Here is an article that was recently in the racing post about a very successful horse trained here, we currently have his only thoroughbred offspring in training.
With all due respect to July festival Group-race winners and two year-olds of huge promise, none of them can hold a candle to Mine, one of the handicap heroes of all time.
Trained by James Bethell, Mine could get a mile at a pinch but what he loved was seven furlongs, a huge field and, come July, to follow all the road signs that lead from Middleham to Newmarket.
He first won the Bunbury Cup in 2002 when sent off 5-1 favourite under Kieren Fallon. A year later he was back and got chinned a short nut by the very useful Patavellian, who the following month hosed up in the Stewards’ Cup by three and a half lengths.
If you thought a win and narrow second marked the full extent of Mine’s love affair with the Bunbury Cup you could not be more mistaken. But in 2004 he missed the July festival, which was perfectly understandable as he has a residency at Ascot that season landing both Victoria Cup and Royal Hunt Cup. All nice, soft easy races.
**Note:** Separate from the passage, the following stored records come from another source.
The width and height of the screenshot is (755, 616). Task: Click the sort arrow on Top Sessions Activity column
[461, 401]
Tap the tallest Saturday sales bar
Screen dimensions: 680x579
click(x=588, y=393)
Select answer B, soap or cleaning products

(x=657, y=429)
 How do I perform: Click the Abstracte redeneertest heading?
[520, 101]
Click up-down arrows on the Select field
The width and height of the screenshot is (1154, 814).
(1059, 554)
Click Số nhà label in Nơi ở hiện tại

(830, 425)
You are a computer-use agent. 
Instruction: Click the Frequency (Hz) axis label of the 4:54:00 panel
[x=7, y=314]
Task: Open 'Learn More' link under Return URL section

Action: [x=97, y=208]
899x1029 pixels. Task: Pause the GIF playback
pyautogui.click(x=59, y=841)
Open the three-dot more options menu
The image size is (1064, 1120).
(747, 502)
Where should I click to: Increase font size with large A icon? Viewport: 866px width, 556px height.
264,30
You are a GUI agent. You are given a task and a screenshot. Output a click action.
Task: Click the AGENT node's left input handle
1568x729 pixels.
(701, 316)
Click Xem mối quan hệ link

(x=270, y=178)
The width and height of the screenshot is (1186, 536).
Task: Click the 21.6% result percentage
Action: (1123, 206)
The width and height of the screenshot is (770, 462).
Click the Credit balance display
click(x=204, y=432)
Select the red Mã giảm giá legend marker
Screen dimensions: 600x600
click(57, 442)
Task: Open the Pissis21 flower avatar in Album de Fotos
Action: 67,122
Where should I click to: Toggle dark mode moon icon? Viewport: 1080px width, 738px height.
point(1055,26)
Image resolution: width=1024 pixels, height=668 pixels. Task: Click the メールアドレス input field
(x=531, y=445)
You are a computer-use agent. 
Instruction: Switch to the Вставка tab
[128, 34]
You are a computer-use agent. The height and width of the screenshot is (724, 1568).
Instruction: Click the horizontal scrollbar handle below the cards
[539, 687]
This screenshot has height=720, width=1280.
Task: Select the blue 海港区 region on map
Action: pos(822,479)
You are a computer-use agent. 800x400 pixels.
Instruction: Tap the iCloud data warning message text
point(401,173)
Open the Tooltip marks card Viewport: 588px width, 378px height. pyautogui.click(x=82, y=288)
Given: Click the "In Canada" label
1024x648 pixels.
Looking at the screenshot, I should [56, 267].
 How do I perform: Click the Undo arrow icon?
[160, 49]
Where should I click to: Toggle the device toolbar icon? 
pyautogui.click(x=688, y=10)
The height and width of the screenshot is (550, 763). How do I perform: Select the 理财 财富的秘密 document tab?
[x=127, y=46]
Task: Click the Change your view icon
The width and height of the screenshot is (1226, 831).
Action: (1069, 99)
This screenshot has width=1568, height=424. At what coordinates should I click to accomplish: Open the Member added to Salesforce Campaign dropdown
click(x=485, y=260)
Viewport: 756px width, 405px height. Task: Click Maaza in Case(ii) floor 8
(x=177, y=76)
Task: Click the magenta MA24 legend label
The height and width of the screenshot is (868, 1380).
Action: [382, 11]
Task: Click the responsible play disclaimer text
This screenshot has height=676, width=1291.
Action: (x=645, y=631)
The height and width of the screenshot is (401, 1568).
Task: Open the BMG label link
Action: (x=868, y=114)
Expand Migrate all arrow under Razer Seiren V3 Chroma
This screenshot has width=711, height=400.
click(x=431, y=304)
Aged seven in 2005, the old boy bounced back in the Bunbury at 16-1, getting home by a short head under 9st 9lb of Richard Quinn, off a 17lb higher mark than his previous success three years earlier.
Early on the morning of July 14, 2006, Bethell chucked Mine the keys to the horsebox and said : “Usual gig, old boy. You need to find a chap called Mick Kinane, he’ll do the steering bit, although to be honest you know more about the race than he does.”
Last with three furlongs to go, Mine stormed through and dotted up by two lengths, looking better than ever at the age of eight. He was bombproof and beautifully handled by his trainer.
A handicap legend, Mine retired to stud but, ludicrous to relate; only covered one thoroughbred mare and ended up as a teaser at the National Stud.
But there may be a twist to the tale. The resultant two-year old colt is now in training at the Bethells’, who suffered the devastating tragedy of losing their daughter Jessica to meningitis in October 2012.
The Bethell family have been tireless fundraisers for the Jessica Bethell Charitable Foundation ever since. James Bethell says the colt, Jessinamillion, shows promise and will make his debut next month.